* INSTRUCTIONS FOR THE TASK *
Could you pull out every one of the items below and reproduce each line without any change?

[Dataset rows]
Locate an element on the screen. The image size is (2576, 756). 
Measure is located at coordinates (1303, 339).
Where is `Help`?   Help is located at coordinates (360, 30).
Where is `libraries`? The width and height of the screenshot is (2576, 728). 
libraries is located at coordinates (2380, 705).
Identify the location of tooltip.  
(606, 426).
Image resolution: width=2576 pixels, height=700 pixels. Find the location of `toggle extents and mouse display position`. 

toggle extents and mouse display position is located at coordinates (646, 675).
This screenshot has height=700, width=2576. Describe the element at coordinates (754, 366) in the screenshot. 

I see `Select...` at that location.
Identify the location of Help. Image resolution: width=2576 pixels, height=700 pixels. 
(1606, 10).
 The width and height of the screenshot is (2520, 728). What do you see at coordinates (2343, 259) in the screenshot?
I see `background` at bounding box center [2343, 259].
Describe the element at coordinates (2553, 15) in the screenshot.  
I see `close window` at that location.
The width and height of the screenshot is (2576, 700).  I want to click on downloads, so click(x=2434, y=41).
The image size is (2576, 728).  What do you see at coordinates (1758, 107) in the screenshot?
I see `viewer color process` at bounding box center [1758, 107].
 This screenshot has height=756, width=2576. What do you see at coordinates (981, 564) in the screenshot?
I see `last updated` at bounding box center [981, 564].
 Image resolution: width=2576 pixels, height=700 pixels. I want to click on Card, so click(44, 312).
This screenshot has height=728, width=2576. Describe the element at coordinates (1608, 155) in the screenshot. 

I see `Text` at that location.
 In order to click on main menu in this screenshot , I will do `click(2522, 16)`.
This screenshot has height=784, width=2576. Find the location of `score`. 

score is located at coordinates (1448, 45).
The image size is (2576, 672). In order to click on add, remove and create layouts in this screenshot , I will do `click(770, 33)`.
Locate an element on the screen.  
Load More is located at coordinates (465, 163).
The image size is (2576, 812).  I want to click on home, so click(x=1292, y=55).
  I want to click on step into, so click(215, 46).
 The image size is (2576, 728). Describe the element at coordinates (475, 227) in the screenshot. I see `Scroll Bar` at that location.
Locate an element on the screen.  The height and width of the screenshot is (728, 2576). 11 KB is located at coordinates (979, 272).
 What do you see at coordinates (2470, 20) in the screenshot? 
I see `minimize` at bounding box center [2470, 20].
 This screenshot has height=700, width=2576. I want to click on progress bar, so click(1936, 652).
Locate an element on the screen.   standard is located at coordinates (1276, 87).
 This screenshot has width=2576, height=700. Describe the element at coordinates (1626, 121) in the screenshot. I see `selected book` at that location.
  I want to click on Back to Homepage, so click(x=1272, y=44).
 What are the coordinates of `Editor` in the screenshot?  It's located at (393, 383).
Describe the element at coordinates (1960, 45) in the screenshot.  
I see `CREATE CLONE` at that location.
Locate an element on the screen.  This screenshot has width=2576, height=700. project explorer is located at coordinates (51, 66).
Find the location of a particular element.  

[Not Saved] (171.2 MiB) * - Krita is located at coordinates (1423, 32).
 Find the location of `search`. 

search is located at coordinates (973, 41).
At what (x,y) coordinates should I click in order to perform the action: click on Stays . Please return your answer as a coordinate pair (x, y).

* ANSWER *
Locate an element on the screen. The image size is (2576, 756). 
Measure is located at coordinates (1303, 339).
Where is `Help`?   Help is located at coordinates (360, 30).
Where is `libraries`? The width and height of the screenshot is (2576, 728). 
libraries is located at coordinates (2380, 705).
Identify the location of tooltip.  
(606, 426).
Image resolution: width=2576 pixels, height=700 pixels. Find the location of `toggle extents and mouse display position`. 

toggle extents and mouse display position is located at coordinates (646, 675).
This screenshot has height=700, width=2576. Describe the element at coordinates (754, 366) in the screenshot. 

I see `Select...` at that location.
Identify the location of Help. Image resolution: width=2576 pixels, height=700 pixels. 
(1606, 10).
 The width and height of the screenshot is (2520, 728). What do you see at coordinates (2343, 259) in the screenshot?
I see `background` at bounding box center [2343, 259].
Describe the element at coordinates (2553, 15) in the screenshot.  
I see `close window` at that location.
The width and height of the screenshot is (2576, 700).  I want to click on downloads, so click(x=2434, y=41).
The image size is (2576, 728).  What do you see at coordinates (1758, 107) in the screenshot?
I see `viewer color process` at bounding box center [1758, 107].
 This screenshot has height=756, width=2576. What do you see at coordinates (981, 564) in the screenshot?
I see `last updated` at bounding box center [981, 564].
 Image resolution: width=2576 pixels, height=700 pixels. I want to click on Card, so click(44, 312).
This screenshot has height=728, width=2576. Describe the element at coordinates (1608, 155) in the screenshot. 

I see `Text` at that location.
 In order to click on main menu in this screenshot , I will do `click(2522, 16)`.
This screenshot has height=784, width=2576. Find the location of `score`. 

score is located at coordinates (1448, 45).
The image size is (2576, 672). In order to click on add, remove and create layouts in this screenshot , I will do `click(770, 33)`.
Locate an element on the screen.  
Load More is located at coordinates (465, 163).
The image size is (2576, 812).  I want to click on home, so click(x=1292, y=55).
  I want to click on step into, so click(215, 46).
 The image size is (2576, 728). Describe the element at coordinates (475, 227) in the screenshot. I see `Scroll Bar` at that location.
Locate an element on the screen.  The height and width of the screenshot is (728, 2576). 11 KB is located at coordinates (979, 272).
 What do you see at coordinates (2470, 20) in the screenshot? 
I see `minimize` at bounding box center [2470, 20].
 This screenshot has height=700, width=2576. I want to click on progress bar, so click(1936, 652).
Locate an element on the screen.   standard is located at coordinates (1276, 87).
 This screenshot has width=2576, height=700. Describe the element at coordinates (1626, 121) in the screenshot. I see `selected book` at that location.
  I want to click on Back to Homepage, so click(x=1272, y=44).
 What are the coordinates of `Editor` in the screenshot?  It's located at (393, 383).
Describe the element at coordinates (1960, 45) in the screenshot.  
I see `CREATE CLONE` at that location.
Locate an element on the screen.  This screenshot has width=2576, height=700. project explorer is located at coordinates (51, 66).
Find the location of a particular element.  

[Not Saved] (171.2 MiB) * - Krita is located at coordinates (1423, 32).
 Find the location of `search`. 

search is located at coordinates (973, 41).
At what (x,y) coordinates should I click in order to perform the action: click on Stays . Please return your answer as a coordinate pair (x, y).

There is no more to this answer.